Stored data
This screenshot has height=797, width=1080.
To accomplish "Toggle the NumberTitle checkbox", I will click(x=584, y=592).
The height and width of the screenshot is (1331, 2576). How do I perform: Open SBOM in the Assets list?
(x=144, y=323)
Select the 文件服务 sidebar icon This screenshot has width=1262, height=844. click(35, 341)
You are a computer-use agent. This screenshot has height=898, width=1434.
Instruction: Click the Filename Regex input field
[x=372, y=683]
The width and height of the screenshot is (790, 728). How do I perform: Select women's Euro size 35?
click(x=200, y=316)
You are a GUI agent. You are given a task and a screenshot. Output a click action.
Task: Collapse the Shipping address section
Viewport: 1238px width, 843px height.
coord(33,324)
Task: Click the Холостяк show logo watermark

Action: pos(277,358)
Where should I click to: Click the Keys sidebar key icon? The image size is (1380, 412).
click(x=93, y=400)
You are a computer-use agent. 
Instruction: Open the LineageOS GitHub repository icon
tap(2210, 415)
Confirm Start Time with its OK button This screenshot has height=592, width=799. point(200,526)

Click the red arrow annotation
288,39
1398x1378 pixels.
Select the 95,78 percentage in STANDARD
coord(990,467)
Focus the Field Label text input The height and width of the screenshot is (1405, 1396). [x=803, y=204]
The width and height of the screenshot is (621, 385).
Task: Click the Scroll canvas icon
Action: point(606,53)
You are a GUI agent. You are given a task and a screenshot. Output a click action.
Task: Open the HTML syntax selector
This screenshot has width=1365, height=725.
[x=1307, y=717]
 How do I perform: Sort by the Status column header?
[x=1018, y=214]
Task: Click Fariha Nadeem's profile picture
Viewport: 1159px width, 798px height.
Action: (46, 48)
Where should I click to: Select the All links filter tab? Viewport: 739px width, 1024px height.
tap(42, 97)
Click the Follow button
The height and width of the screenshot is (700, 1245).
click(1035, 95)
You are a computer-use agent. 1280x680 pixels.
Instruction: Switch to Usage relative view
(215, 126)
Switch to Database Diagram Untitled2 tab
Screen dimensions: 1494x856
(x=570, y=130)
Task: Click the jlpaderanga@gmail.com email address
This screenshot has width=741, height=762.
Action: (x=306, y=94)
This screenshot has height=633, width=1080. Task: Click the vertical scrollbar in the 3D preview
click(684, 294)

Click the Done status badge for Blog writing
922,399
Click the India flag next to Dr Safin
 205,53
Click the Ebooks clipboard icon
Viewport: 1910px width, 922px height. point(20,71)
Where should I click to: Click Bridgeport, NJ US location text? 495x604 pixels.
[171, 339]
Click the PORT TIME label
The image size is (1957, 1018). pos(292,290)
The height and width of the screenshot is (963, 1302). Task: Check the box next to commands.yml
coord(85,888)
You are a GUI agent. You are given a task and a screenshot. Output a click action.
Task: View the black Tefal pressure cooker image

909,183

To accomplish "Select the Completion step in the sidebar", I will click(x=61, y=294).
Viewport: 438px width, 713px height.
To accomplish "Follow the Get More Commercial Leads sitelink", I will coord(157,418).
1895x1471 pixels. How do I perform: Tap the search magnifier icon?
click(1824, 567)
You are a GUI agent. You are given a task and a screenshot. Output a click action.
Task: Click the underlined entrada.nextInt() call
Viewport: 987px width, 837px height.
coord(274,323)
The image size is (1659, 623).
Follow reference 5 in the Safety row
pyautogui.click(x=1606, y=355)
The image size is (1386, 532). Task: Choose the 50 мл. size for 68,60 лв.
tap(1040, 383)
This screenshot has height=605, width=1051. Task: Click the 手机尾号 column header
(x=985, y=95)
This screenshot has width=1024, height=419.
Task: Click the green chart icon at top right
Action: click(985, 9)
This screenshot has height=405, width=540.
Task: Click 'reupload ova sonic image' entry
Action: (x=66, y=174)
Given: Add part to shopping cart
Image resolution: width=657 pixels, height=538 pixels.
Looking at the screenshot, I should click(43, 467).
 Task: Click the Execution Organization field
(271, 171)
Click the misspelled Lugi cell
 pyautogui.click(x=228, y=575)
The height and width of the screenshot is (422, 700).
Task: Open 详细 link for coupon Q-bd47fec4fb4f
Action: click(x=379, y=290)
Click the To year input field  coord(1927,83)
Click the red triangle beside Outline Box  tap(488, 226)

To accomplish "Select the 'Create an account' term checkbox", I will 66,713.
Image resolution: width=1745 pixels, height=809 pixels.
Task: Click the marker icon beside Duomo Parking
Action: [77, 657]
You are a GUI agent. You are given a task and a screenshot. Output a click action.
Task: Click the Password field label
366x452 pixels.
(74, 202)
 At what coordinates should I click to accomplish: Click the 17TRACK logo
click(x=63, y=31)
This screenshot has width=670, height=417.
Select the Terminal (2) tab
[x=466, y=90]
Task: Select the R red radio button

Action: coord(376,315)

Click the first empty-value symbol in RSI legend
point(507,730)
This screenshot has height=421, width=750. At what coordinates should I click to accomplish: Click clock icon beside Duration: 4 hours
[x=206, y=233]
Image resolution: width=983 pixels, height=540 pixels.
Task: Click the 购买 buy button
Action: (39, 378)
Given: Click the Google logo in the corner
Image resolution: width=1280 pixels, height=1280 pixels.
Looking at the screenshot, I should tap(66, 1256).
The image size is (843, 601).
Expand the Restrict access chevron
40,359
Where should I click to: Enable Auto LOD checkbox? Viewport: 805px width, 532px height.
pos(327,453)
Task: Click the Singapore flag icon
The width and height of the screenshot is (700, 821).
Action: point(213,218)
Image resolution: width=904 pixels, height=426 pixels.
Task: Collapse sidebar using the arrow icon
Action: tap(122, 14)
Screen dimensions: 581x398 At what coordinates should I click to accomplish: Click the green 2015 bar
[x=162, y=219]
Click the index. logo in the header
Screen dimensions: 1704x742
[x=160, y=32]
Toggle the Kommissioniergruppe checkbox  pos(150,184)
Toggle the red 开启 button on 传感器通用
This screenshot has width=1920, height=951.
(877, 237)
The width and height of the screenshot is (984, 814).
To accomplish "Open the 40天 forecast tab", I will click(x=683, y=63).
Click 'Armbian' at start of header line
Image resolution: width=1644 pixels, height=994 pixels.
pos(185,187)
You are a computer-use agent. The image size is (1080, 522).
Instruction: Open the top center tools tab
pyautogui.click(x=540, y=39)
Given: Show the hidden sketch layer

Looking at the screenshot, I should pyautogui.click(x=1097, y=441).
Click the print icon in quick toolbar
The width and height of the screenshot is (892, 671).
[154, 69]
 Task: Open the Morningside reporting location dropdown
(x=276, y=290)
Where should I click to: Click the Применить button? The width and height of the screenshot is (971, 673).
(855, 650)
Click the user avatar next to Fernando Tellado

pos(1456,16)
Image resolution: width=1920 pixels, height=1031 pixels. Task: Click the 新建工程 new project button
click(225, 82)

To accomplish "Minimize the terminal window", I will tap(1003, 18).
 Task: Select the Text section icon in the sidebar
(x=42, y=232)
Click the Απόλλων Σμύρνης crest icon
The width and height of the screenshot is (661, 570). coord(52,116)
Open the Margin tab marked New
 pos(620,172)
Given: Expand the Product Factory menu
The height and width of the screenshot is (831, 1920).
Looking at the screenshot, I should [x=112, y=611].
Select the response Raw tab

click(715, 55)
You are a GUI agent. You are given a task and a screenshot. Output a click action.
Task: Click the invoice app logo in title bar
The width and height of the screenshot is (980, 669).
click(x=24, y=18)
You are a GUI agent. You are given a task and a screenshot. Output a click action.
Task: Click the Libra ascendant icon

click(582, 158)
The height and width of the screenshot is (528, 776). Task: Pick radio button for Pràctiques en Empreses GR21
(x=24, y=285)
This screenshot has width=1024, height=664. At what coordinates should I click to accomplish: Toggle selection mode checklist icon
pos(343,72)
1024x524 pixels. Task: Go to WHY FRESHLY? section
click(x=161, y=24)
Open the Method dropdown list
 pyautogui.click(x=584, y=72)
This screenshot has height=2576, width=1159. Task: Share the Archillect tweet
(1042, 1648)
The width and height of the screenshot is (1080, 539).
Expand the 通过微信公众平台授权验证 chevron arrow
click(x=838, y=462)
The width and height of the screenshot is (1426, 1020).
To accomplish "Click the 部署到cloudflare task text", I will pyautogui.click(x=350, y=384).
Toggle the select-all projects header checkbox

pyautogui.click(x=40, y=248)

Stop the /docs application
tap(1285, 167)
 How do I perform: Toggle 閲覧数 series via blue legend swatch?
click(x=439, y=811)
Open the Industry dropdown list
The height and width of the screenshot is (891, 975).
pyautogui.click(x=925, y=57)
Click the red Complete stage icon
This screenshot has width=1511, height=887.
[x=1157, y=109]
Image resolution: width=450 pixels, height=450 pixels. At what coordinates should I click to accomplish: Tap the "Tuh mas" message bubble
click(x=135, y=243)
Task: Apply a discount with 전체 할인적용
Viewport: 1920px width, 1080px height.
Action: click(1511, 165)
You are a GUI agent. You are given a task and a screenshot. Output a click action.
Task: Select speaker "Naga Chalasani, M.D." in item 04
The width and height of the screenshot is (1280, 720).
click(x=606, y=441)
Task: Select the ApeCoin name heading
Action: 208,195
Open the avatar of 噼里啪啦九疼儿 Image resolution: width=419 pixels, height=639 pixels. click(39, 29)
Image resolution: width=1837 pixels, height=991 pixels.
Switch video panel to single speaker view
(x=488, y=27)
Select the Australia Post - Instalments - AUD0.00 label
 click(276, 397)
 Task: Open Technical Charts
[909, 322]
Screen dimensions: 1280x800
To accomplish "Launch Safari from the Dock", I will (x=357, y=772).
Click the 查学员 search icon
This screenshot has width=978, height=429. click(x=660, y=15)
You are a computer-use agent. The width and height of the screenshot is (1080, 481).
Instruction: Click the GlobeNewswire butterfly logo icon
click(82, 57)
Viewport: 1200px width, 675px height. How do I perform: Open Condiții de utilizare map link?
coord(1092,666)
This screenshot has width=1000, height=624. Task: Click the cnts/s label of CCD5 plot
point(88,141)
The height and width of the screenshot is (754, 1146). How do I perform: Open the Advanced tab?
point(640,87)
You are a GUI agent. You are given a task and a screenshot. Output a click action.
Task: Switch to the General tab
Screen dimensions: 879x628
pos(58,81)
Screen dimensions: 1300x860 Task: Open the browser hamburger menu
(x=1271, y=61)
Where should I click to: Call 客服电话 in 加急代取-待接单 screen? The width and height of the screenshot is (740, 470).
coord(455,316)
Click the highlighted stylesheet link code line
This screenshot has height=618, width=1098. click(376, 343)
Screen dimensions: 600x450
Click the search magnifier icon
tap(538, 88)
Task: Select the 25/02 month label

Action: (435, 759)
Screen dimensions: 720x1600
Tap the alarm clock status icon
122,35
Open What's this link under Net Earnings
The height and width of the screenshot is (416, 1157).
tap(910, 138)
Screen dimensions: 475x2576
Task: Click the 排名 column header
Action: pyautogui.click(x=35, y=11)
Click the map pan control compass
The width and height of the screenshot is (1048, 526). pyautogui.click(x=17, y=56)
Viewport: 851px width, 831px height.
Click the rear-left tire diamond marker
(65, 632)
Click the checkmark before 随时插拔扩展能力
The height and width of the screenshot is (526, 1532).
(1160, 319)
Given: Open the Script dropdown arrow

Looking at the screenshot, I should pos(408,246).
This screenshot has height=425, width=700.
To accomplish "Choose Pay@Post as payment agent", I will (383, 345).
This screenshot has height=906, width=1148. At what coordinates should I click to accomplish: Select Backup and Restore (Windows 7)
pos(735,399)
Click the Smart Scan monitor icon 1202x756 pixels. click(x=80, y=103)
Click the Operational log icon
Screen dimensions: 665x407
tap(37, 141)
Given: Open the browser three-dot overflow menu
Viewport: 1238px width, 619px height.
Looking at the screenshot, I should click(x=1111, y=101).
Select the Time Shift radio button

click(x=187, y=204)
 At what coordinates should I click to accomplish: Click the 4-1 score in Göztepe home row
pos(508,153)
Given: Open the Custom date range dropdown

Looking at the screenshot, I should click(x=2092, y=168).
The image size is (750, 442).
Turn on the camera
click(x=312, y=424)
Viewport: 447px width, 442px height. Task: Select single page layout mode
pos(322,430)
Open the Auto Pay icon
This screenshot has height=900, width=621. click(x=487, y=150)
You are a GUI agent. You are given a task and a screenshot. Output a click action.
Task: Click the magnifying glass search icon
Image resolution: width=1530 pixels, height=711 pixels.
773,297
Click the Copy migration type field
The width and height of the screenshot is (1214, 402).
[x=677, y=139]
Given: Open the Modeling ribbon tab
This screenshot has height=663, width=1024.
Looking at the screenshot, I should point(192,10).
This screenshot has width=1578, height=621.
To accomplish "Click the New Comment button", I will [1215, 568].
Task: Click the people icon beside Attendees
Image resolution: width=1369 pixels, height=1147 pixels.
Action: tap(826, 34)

Task directions ->
Scan the lines above for the word "computer", then copy each line that has it.

Result of the task ->
You are a computer-use agent. This screenshot has height=898, width=1434.
You are a computer-use agent. 
You are a computer-use agent. 1280x680 pixels.
You are a computer-use agent. The image size is (1080, 522).
You are a computer-use agent. The width and height of the screenshot is (1080, 481).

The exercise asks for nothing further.